Our main result gives a lower bound on the number of
factors of $1+q$ and $1-q$ which divide the above
sum, and is shown to be sharp when
$\lambda/\mu$ is a hook partition shape.
\vskip 2cm
\noindent
{\bf R\'esum\'e}
\newline
Nous consid\'erons des sommes de la forme
$$\sum_{\pi \in S_n} \chi^{\lambda/\mu}(\pi) \,\, q^{inv(\pi)}$$
o\`u $\chi^{\lambda/\mu}$ est un caract\`ere gauche du groupe
sym\'etrique et $inv(\pi)$ d\'esigne le nombre d'inversions de $\pi$.
Notre r\'esultat principal donne une borne inf\'erieure pour le nombre de
facteurs $(1+q)$ et $(1-q)$ qui divisent ces sommes. Nous d\'emontrons en
particulier que cette borne est exacte lorsque $\lambda/\mu$ est une \'equerre.
\newpage
\secthead{Introduction}
In this paper, we consider sums over the symmetric group $S_n$
of the form
$$\sum_{\pi \in S_n} \chi^{\lambda/\mu}(\pi) \, q^{inv(\pi)}$$
where $\chi^{\lambda/\mu}$ is a {\it skew character} of the symmetric group
\cite{JP} and $inv(\pi)$ is the number of inversions of $\pi$,
i.e.
$$inv(\pi) = \#\{(i,j): 1 \leq i < j \leq n ,
\,\, \pi^{-1}(i) > \pi^{-1}(j) \}.$$
There are two motivations for considering such sums. Firstly, other
than some special results of Gessel \cite{Ge} and Edelman
\cite{Ed}, there is very little known about the
joint distribution of inversions and conjugacy class (i.e. cycle type)

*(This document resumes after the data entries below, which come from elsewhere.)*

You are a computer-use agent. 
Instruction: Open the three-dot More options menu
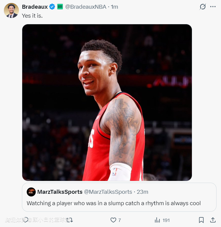(213, 7)
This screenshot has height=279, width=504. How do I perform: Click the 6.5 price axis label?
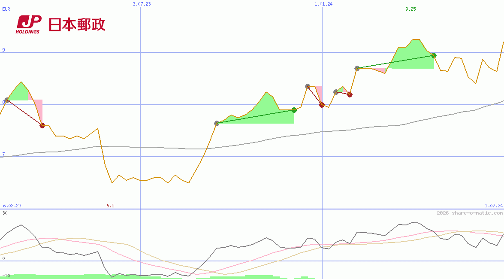[111, 206]
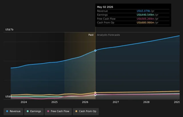Screen dimensions: 183x117
Task: Click the 2027 x-axis year label
Action: 116,102
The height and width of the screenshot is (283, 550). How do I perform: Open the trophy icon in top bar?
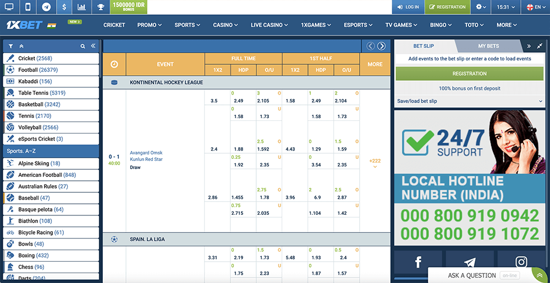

in $S_n$. This is in stark contrast to the joint distributions
known for inversions and descent statistics \cite{GaGe}, and for
cycle type and descent statistics \cite {GR}. Thus it seems reasonable to ask what can be said about the sum
$$\sum_{\pi \in S_n} f(\pi) \, q^{inv(\pi)}$$
when $f$ is some {\it class function}, i.e. a function which
is constant on conjugacy classes in $S_n$, such as an irreducible
character $\chi^{\lambda}$.
\rem{Remark} As pointed out by the referee,
there is a different interpretation one can attach to these
sums, namely that
$$\sum_{\pi \in S_n} \chi^{\lambda/\mu}(\pi) \, q^{inv(\pi)}
= \langle s_{\lambda/\mu}, F_n \rangle$$
where $\langle, \rangle$ is the usual
{\it Hall inner product} on symmetric functions, $s_{\lambda/\mu}$
is the {\it skew Schur function} corresponding to $\lambda/\mu$,
and $F_n$ is a certain symmetric function with coefficients in {\bf Z}$[q]$
which encodes all the information about the distribution of inversions
and conjugacy class in $S_n$:
$$
F_n:=\sum_{\pi \in S_n} q^{inv(\pi)} p_{\lambda(\pi)}
$$
where $p_\lambda(\pi)$ is the {\it power sum} symmetric function
corresponding to the cycle type of $\pi$ (see \cite{Mac}).
\endrem
The second motivation
is by analogy to the work of \cite{DF,Re}. Here it was shown
that sums of the form
$$ \sum_{\pi \in W} \chi(w) \, q^{des(\pi)}$$
have high divisibility by linear polynomial factors,
where $W$ is a classical Weyl group, $\chi$ is a one-dimensional
character of $W$, and $des$ is the {\it descent} statistic on $W$.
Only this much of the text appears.